(A run of records)
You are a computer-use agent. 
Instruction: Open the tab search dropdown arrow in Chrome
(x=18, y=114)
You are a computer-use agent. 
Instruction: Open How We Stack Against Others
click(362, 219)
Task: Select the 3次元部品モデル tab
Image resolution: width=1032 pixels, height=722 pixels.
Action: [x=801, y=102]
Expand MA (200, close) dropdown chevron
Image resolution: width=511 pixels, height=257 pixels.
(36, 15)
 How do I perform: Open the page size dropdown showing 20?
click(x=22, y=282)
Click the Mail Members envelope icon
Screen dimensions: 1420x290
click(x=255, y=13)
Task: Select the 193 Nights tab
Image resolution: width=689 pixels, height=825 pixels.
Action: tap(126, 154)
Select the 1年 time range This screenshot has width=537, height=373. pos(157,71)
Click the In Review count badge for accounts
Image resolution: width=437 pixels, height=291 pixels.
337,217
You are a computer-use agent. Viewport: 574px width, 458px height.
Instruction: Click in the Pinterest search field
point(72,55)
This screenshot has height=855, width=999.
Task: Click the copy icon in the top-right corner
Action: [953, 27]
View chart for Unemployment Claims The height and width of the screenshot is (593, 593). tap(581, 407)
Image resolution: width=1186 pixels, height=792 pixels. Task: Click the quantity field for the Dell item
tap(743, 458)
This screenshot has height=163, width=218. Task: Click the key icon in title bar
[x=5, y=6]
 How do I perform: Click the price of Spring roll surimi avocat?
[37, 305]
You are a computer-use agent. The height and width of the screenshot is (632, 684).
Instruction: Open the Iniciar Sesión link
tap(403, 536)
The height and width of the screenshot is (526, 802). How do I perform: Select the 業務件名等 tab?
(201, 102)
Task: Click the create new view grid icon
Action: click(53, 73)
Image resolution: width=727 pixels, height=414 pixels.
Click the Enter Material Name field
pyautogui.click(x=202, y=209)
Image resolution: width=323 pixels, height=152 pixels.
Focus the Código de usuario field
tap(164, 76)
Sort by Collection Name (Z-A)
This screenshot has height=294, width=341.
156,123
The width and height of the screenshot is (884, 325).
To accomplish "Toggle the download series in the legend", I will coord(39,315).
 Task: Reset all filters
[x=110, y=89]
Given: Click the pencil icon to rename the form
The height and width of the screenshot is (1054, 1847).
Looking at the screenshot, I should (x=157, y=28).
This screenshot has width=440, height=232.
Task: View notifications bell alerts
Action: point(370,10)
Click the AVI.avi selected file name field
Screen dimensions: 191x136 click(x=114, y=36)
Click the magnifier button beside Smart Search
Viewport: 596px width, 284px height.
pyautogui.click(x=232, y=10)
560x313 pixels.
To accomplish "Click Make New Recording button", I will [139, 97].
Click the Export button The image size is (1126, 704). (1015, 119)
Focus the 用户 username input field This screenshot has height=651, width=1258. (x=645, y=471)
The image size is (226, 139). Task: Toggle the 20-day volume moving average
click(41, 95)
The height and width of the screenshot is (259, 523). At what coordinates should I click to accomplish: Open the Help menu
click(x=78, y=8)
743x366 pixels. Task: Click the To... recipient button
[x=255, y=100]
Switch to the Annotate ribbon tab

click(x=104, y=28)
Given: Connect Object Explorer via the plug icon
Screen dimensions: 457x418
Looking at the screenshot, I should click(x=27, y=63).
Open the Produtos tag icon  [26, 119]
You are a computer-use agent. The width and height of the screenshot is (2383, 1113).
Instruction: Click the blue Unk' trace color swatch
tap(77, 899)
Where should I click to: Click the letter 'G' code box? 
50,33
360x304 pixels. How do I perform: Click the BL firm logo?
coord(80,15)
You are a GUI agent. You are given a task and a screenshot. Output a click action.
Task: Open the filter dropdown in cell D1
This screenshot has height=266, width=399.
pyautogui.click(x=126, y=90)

Written request. Rewrite the entries above with each "computer-use agent" swapped for "screen assistant". Keep everything else the same.

Result of this task.
You are a screen assistant. 
Instruction: Open the tab search dropdown arrow in Chrome
(x=18, y=114)
You are a screen assistant. 
Instruction: Open How We Stack Against Others
click(362, 219)
Task: Select the 3次元部品モデル tab
Image resolution: width=1032 pixels, height=722 pixels.
Action: [x=801, y=102]
Expand MA (200, close) dropdown chevron
Image resolution: width=511 pixels, height=257 pixels.
(36, 15)
 How do I perform: Open the page size dropdown showing 20?
click(x=22, y=282)
Click the Mail Members envelope icon
Screen dimensions: 1420x290
click(x=255, y=13)
Task: Select the 193 Nights tab
Image resolution: width=689 pixels, height=825 pixels.
Action: tap(126, 154)
Select the 1年 time range This screenshot has width=537, height=373. pos(157,71)
Click the In Review count badge for accounts
Image resolution: width=437 pixels, height=291 pixels.
337,217
You are a screen assistant. Viewport: 574px width, 458px height.
Instruction: Click in the Pinterest search field
point(72,55)
This screenshot has height=855, width=999.
Task: Click the copy icon in the top-right corner
Action: [953, 27]
View chart for Unemployment Claims The height and width of the screenshot is (593, 593). tap(581, 407)
Image resolution: width=1186 pixels, height=792 pixels. Task: Click the quantity field for the Dell item
tap(743, 458)
This screenshot has height=163, width=218. Task: Click the key icon in title bar
[x=5, y=6]
 How do I perform: Click the price of Spring roll surimi avocat?
[37, 305]
You are a screen assistant. The height and width of the screenshot is (632, 684).
Instruction: Open the Iniciar Sesión link
tap(403, 536)
The height and width of the screenshot is (526, 802). How do I perform: Select the 業務件名等 tab?
(201, 102)
Task: Click the create new view grid icon
Action: click(53, 73)
Image resolution: width=727 pixels, height=414 pixels.
Click the Enter Material Name field
pyautogui.click(x=202, y=209)
Image resolution: width=323 pixels, height=152 pixels.
Focus the Código de usuario field
tap(164, 76)
Sort by Collection Name (Z-A)
This screenshot has height=294, width=341.
156,123
The width and height of the screenshot is (884, 325).
To accomplish "Toggle the download series in the legend", I will coord(39,315).
 Task: Reset all filters
[x=110, y=89]
Given: Click the pencil icon to rename the form
The height and width of the screenshot is (1054, 1847).
Looking at the screenshot, I should (x=157, y=28).
This screenshot has width=440, height=232.
Task: View notifications bell alerts
Action: point(370,10)
Click the AVI.avi selected file name field
Screen dimensions: 191x136 click(x=114, y=36)
Click the magnifier button beside Smart Search
Viewport: 596px width, 284px height.
pyautogui.click(x=232, y=10)
560x313 pixels.
To accomplish "Click Make New Recording button", I will [139, 97].
Click the Export button The image size is (1126, 704). (1015, 119)
Focus the 用户 username input field This screenshot has height=651, width=1258. (x=645, y=471)
The image size is (226, 139). Task: Toggle the 20-day volume moving average
click(41, 95)
The height and width of the screenshot is (259, 523). At what coordinates should I click to accomplish: Open the Help menu
click(x=78, y=8)
743x366 pixels. Task: Click the To... recipient button
[x=255, y=100]
Switch to the Annotate ribbon tab

click(x=104, y=28)
Given: Connect Object Explorer via the plug icon
Screen dimensions: 457x418
Looking at the screenshot, I should click(x=27, y=63).
Open the Produtos tag icon  [26, 119]
You are a screen assistant. The width and height of the screenshot is (2383, 1113).
Instruction: Click the blue Unk' trace color swatch
tap(77, 899)
Where should I click to: Click the letter 'G' code box? 
50,33
360x304 pixels. How do I perform: Click the BL firm logo?
coord(80,15)
You are a GUI agent. You are given a task and a screenshot. Output a click action.
Task: Open the filter dropdown in cell D1
This screenshot has height=266, width=399.
pyautogui.click(x=126, y=90)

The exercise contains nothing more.